De pronto vi a mi mocita, vestida de punzó, con pañuelo celeste al cuello, y me
pareció que toda su coquetería era para mí solo.
Un acordeón y dos guitarras iniciaron una polca. Nadie se movía.
Sufría la ilusión de que toda la paisanada no tenía más razón de ser que la de
sus manos, inhábiles en el ocio. Eran aquéllas unos bultos pesados y fuertes,
que las mujeres dejaban muertos sobre las faldas y que los hombres llevaban
colgados de los brazos como un estorbo.
En eso, todos los rostros se volvieron hacia la puerta, al modo de un trigal
que se arquea mirando viento abajo.
El patrón, hombre fornido, de barba tordilla, nos daba las buenas noches con
sonrisa socarrona:
-¡A ver, muchachos, a bailar y divertirse como Dios manda! Vos Remigio y vos
Pancho; usted Don Primitivo y los otros: Felisario, Sofanor, Ramón, Telmo...,
síganme y vamos sacando compañeras.
Un momento nos sentimos empujados de todas partes y tuvimos que hacer cancha a
los nombrados. Bajo la voz neta de un hombre, los demás se sintieron unidos
como para una carga. Y en verdad que no era poca hazaña tomar a una mujer de la
cintura, para aquella gente que sola, en familia o con algún compañero, vivía
la mayor parte del tiempo separada de todo trato humano por varias leguas.
Un tropel se formó en el centro del salón, remolineó inquieto, se desparramó
hacia las sillas estorbándose como hacienda sedienta en una aguada.
Cada hombre dobló su importancia con la de la elegida.

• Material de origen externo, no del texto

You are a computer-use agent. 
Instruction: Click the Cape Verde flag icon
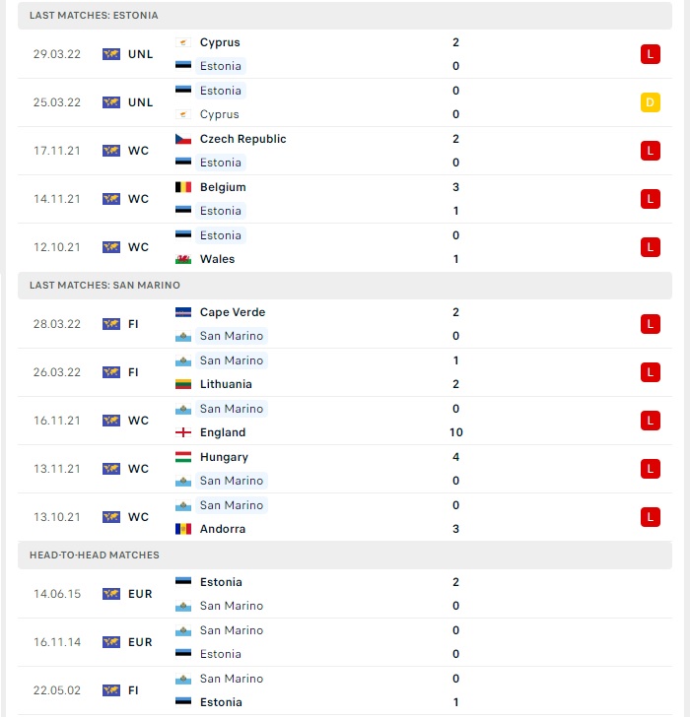(x=183, y=312)
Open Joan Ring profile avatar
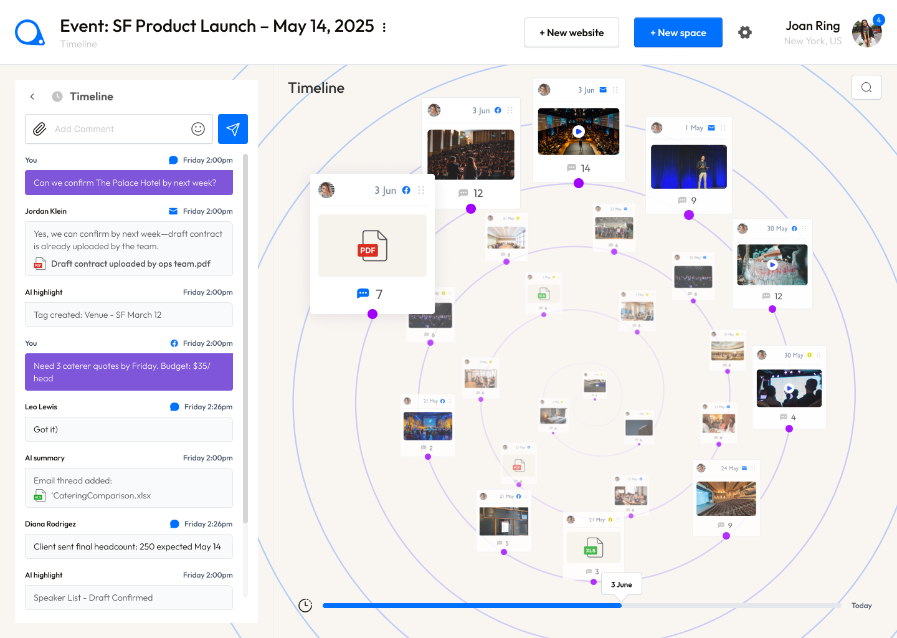Viewport: 897px width, 638px height. point(866,33)
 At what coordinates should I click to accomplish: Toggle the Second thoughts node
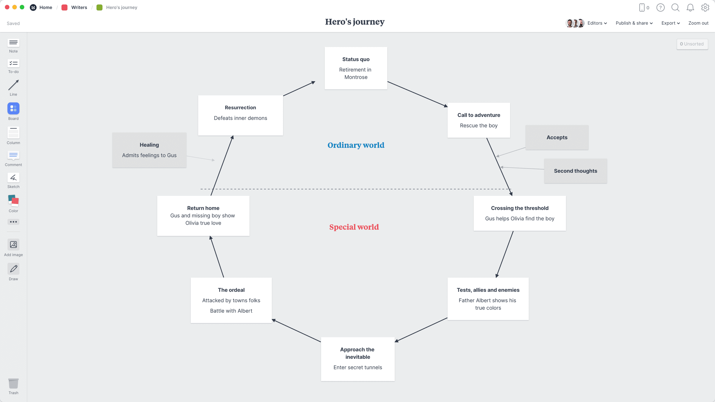(576, 171)
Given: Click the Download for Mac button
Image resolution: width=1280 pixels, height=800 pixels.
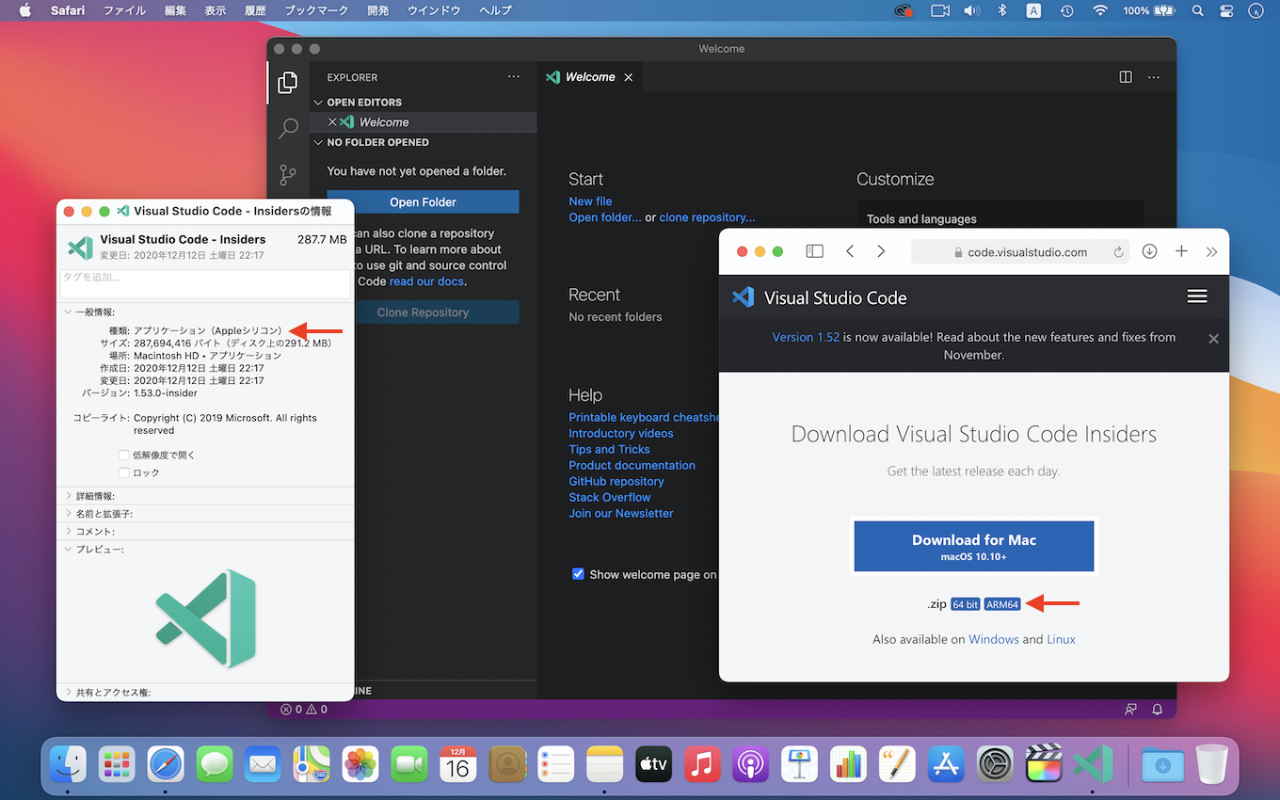Looking at the screenshot, I should (973, 546).
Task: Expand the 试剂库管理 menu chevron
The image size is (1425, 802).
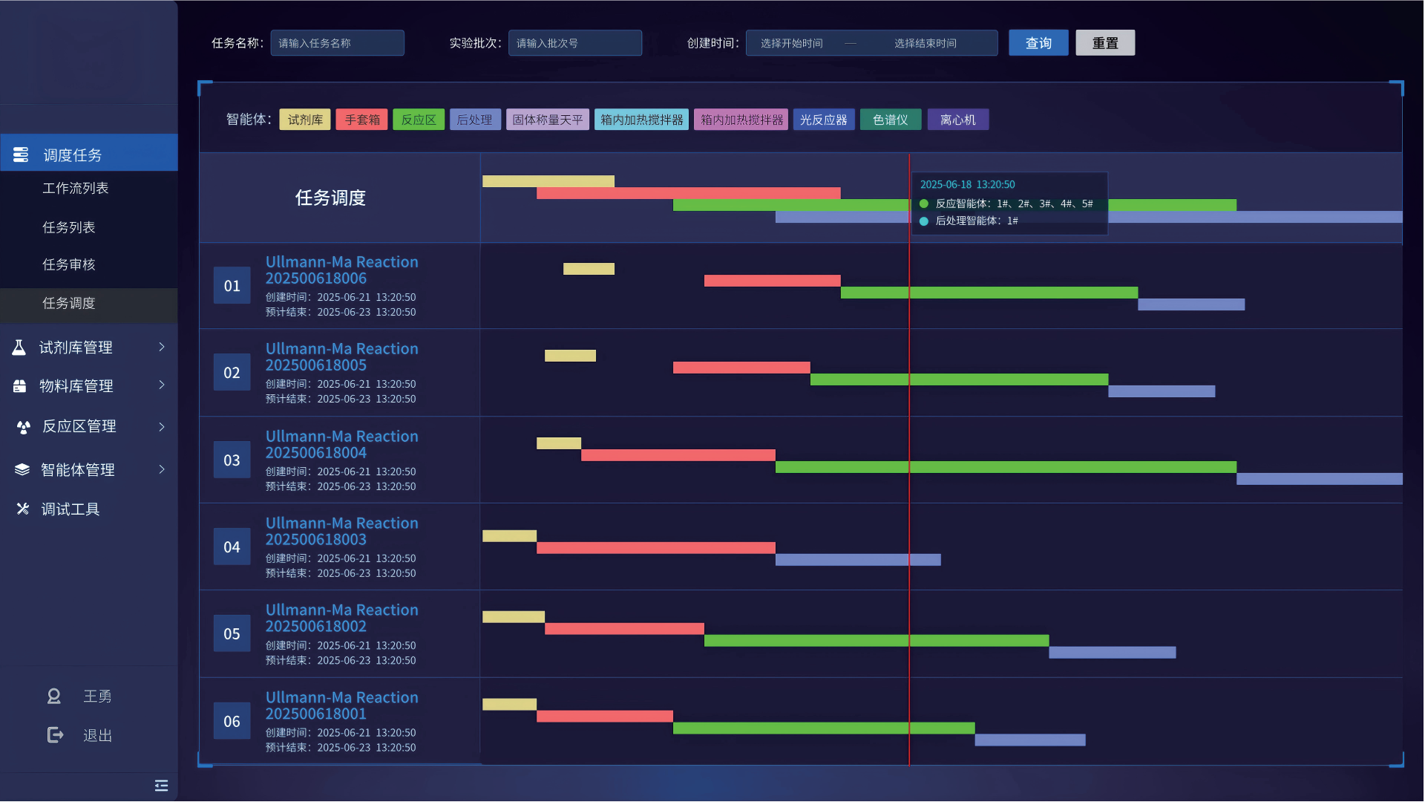Action: coord(161,347)
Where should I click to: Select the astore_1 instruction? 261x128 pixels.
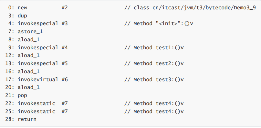[x=30, y=32]
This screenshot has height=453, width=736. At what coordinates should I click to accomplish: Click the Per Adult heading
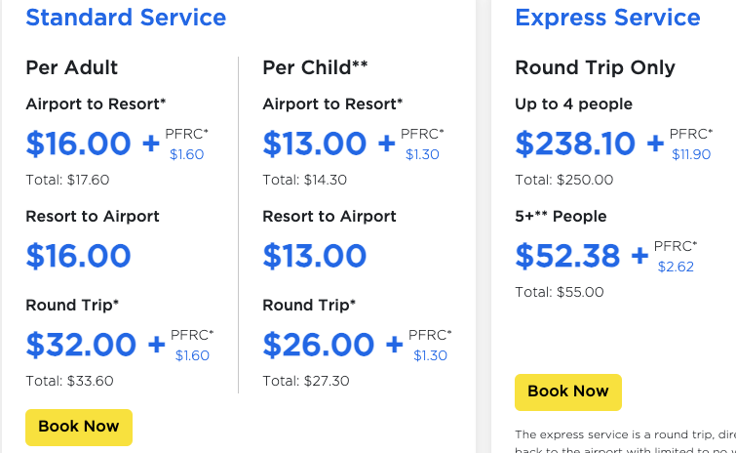72,67

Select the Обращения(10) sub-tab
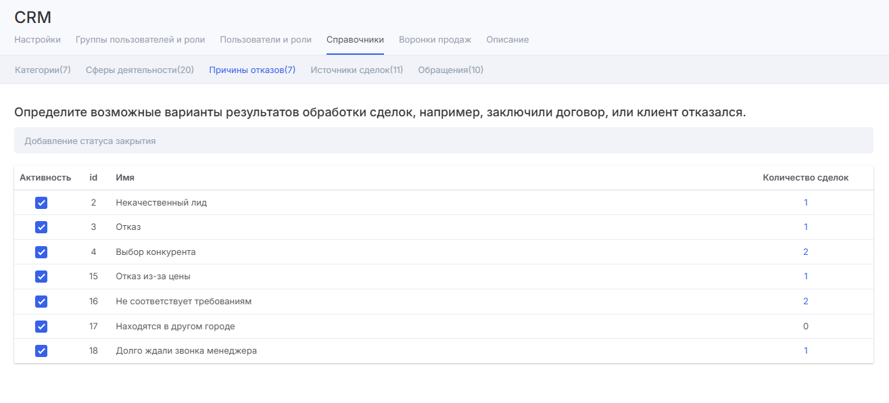[450, 70]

Arrancó el acordeonista
a tocar un vals rápido.
-¡A bailar por la derecha y sin encontrones! - gritó con autoridad el
bastonero. Y las parejas tomadas de lejos, los pies cercanos, el busto echado
para atrás, como marcando su voluntad de evitarse, empezaron a girar desafiando
el cansancio y el mareo.
Había comenzado la fiesta. Tras el vals tocaron una mazurca. Los mozos, los
viejos, los chicos, bailaban seriamente, sin que una mueca delatara su
contento. Se gozaba con un poco de asombro, y el estar así, en contacto con los
géneros femeniles, el sentir bajo la mano algún corsé de rigidez arcaica o la
carne suave y ser uno en movimiento con una moza turbada, no eran motivos para
reír.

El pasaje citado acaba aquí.